## [SUPPLIED INFORMATION]
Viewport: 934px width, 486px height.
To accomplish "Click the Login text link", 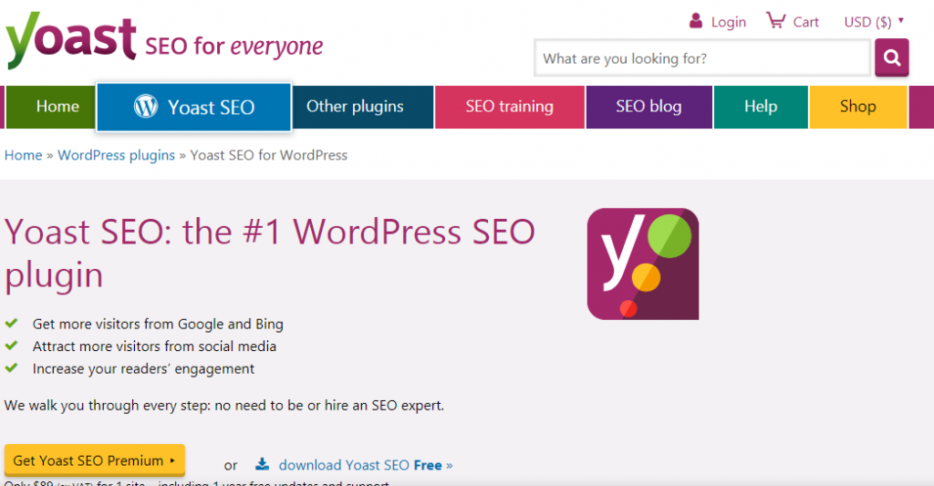I will click(x=728, y=22).
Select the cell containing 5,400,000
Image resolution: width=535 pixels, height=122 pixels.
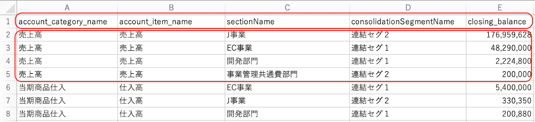500,88
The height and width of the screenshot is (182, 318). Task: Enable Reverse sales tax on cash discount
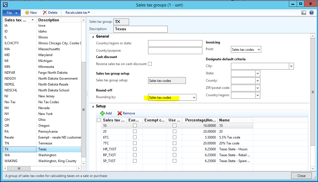pyautogui.click(x=150, y=64)
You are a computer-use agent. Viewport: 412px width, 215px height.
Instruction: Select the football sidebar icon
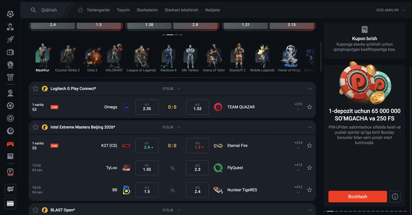tap(10, 106)
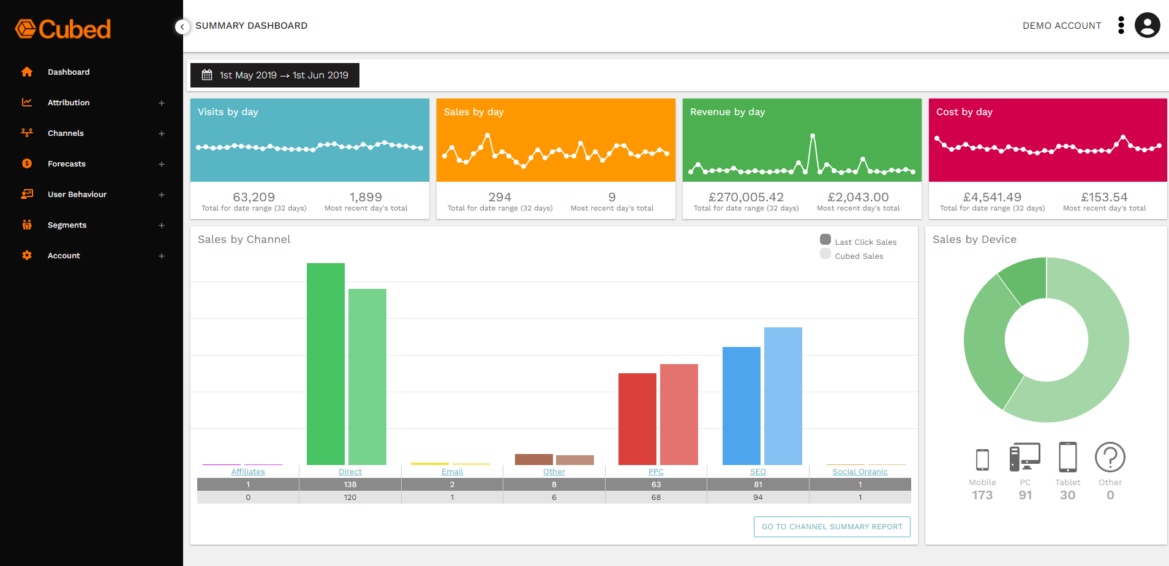Viewport: 1169px width, 566px height.
Task: Click the Forecasts dollar icon
Action: (27, 163)
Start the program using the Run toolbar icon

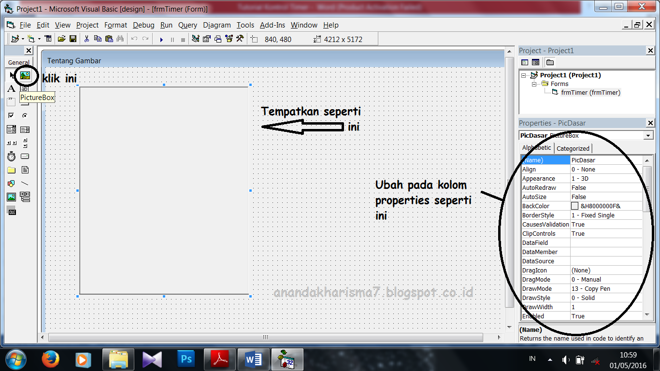161,39
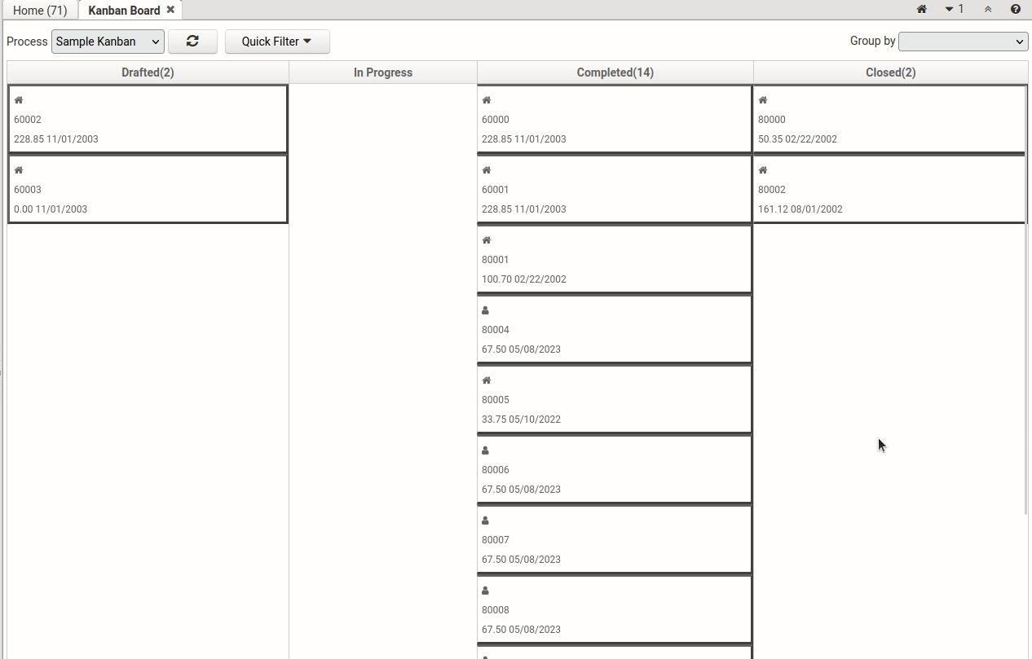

## [TASK REQUIREMENTS]
Repeat everything from the line containing "You are a computer-use" down to the end of the data, renaming "sidebar" to "side panel" and keeping everything else unchanged. Leave the pictures out of your answer.

## [ANSWER FOR THE TASK]
You are a computer-use agent. Viewport: 412px width, 215px height.
Instruction: Select the football side panel icon
tap(10, 106)
Viewport: 1169px width, 566px height.
Task: Click the Forecasts dollar icon
Action: (27, 163)
Start the program using the Run toolbar icon

161,39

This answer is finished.